Page extract:
The next repair was to our dodger, which had a bunch of seems blow out during the trip down.  Some I can repair myself, but the two front windows needed to be done by an expert as there was too much material to fit in my machine.  To the rescue was Jeff from Alameda Canvas.  Jeff also came right down to the boat and since we were just passing through, he put aside his other jobs and got ours done in ONE DAY!  Jeff did the repairs and re-stitched the entire dodger with Teflon thread that is basically bullet proof.  He convinced me it was the only way to go as all other threads (even UV protected) will only last about 2 years in the heat and sun of Mexico and beyond.  I’ve ordered some myself (that stuff is EXPENSIVE – you’d think it was gold!) from Sailrite.com to reinforce the rest of our dodger/bimini and for all other upcoming canvas projects.  Big thanks to Jeff for doing such a great job in a quick timeframe!

Shuttle Endeavor Flyover
While staying at Alameda Marina something unexpected happened.  We were coming back from our morning showers when we noticed that a crowd had gathered nearby, holding cameras and all looking expectantly in the same direction.  What could this be we asked ourselves (having not read a paper or watched any news for a VERY long time).  Turns out it was a flyover by the shuttle Endeavor, which was on its way to its final home at the Exposition Park museum in Los Angeles.  We were amazed and delighted when it flew DIRECTLY overhead, likely to pass over the Coast Guard boats which were moored right across the way from us with all hands on deck saluting.  Now I’m not exactly super patriotic (just an average American), but I have to admit it brought a tear to my eye and made my skin go all goose bumpy to see the CG salute a piece of American history going by.

Given exercise 1: In the sailing blog passage, what kind of thread did Jeff use to re-stitch the entire dodger?
Given exercise 2: Reproduce the part of the sailing blog passage starting with "Shuttle Endeavor Flyover" and going on through "history going by.".
Given exercise 3: Carry on the sailing blog passage from the point where it ends.

Dataset records:
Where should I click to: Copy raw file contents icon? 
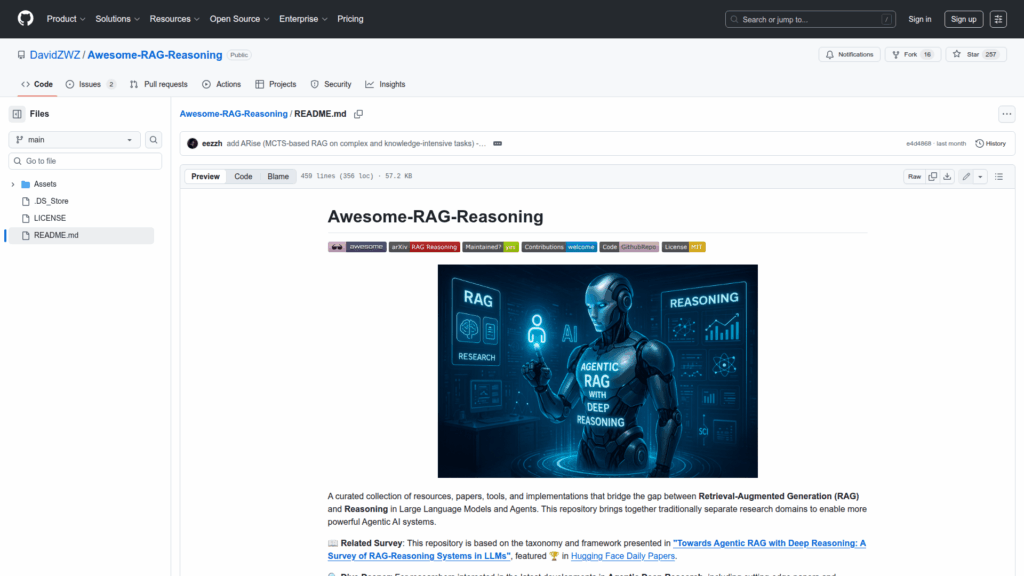(x=932, y=176)
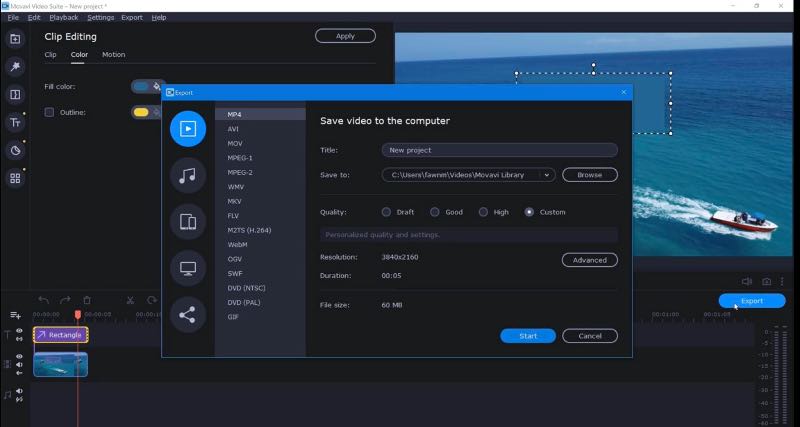Open the audio export category icon
Screen dimensions: 800x427
[188, 175]
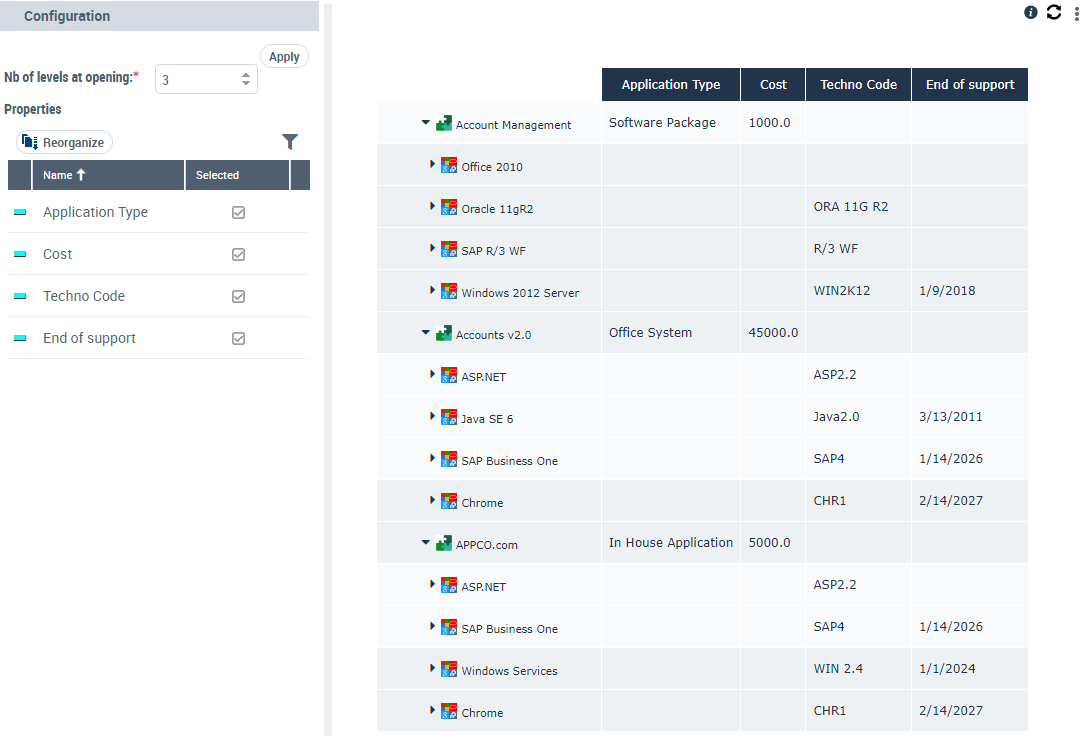Click the refresh icon at top right
Image resolution: width=1081 pixels, height=736 pixels.
click(1054, 12)
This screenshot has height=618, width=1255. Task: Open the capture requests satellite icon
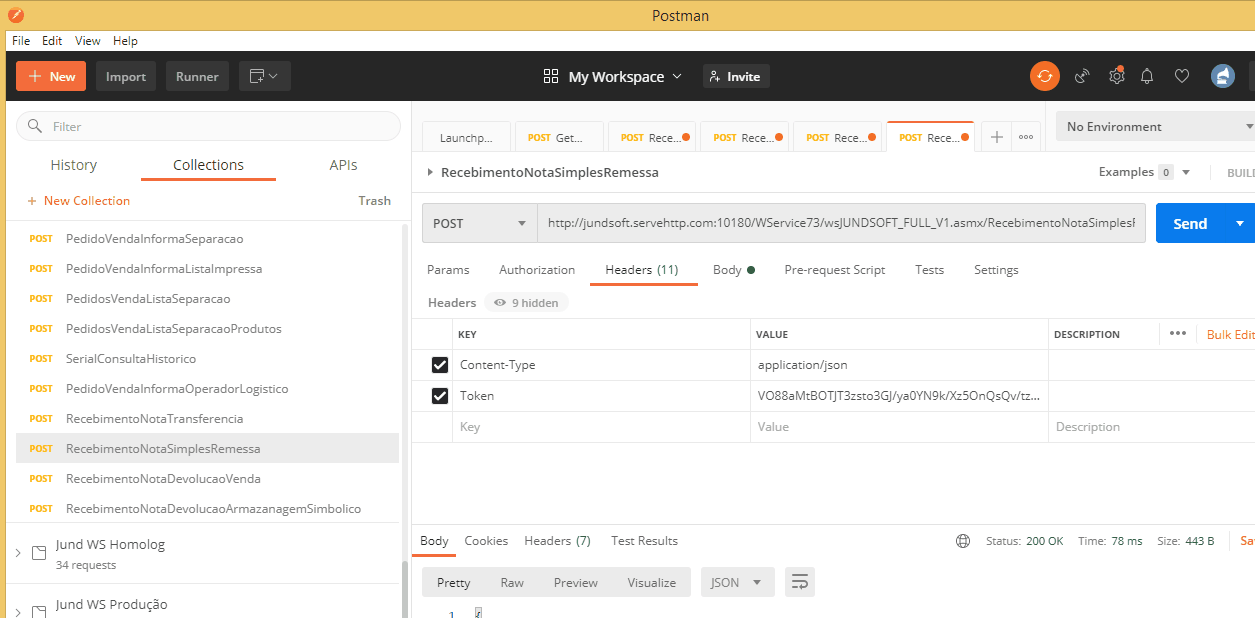[1082, 76]
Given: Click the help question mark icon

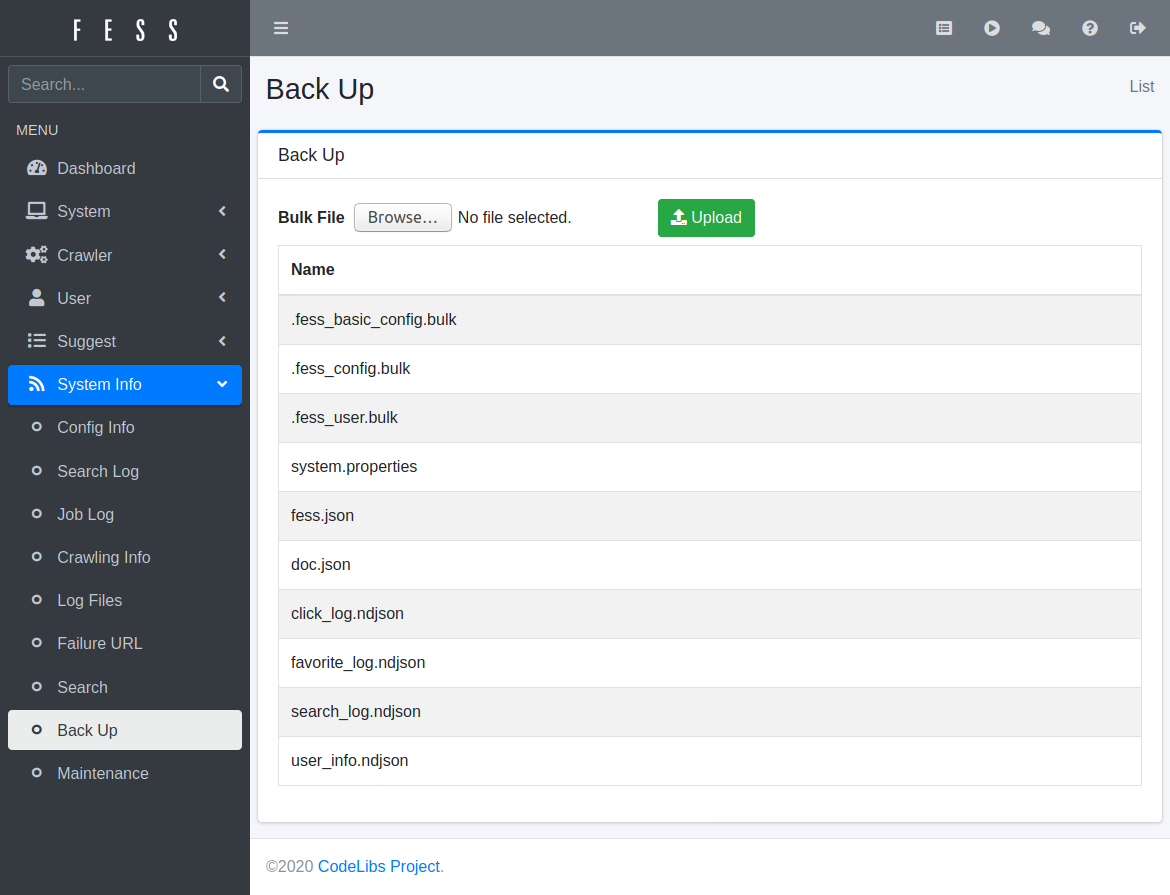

Exercise result 1: Teflon thread.

Exercise result 2:
Shuttle Endeavor Flyover
While staying at Alameda Marina something unexpected happened.  We were coming back from our morning showers when we noticed that a crowd had gathered nearby, holding cameras and all looking expectantly in the same direction.  What could this be we asked ourselves (having not read a paper or watched any news for a VERY long time).  Turns out it was a flyover by the shuttle Endeavor, which was on its way to its final home at the Exposition Park museum in Los Angeles.  We were amazed and delighted when it flew DIRECTLY overhead, likely to pass over the Coast Guard boats which were moored right across the way from us with all hands on deck saluting.  Now I’m not exactly super patriotic (just an average American), but I have to admit it brought a tear to my eye and made my skin go all goose bumpy to see the CG salute a piece of American history going by.

Exercise result 3:
The final repair was kind of two-fold.  Our alternator belt had virtually exploded on the way down, leaving bits and pieces all over the engine room.  When Brett installed a new belt he noticed it got really hot, way to quick.  Something was not right.  He also noticed we had a new, very small oil leak at the head of the main engine shaft, which is behind the main engine pulley.  His (and Pat’s) theory was that engine shaft seal developed a leak when a piece of the belt got lodged into it.  So now we needed a new gasket and we needed to figure out why the alternator had gotten so hot…

After doing more research, Brett discovered the most highly recommended alternator guy in California actually had his shop in the same complex we were in – about 3 blocks down!  Liem Dao of L.T.D. Marine came right over after a phone call and figured out that the bearing s were starting to go on our alternator.  Really?  It’s only like 17 years old!  We had bought a spare, but if we used that spare, there would be no more spare!  No worries, Liem had an identical replacement in stock, so we were good to go!  Liem was excellent to work with and I would highly recommend him if you need any electrical help in the area.

After we ordered the needed gasket from Svendsen’s it was time to journey on while we waited for it to arrive.  It turns out that just down the way was the Oakland Yacht Club, where we could stay one night for free and then just $10 a night after that. So there we stayed for the next 5 nights.  The club is great and the members are super friendly.  After walking the docks, pet-starved Stacey insisted on talking to a couple with a beautiful green parrot.  Dan and Carol (owners of the parrot) quickly invited us on board and after chatting for about 30 minutes, invited us to be their guests to dine at the club that night – wow!   The food at the club was fantastic and the company was great too.  We met several other couples while there, including one that also had a Hylas on the docks, so of course tours of our boats were undertaken and much discussed before we called it a night.

While staying at OYC, we had a nice visit with our friend Patty, who drove a good 40 minutes to spend time with us in Alameda.  She took us into the heart of Alameda where we found a wonderfully quaint little place for breakfast and also happened upon a great farmers market – one where everything was actually reasonably priced instead of 3 times the rate in the super market.  It was great to see Patty and to stock up on some excellent vegies for a good price.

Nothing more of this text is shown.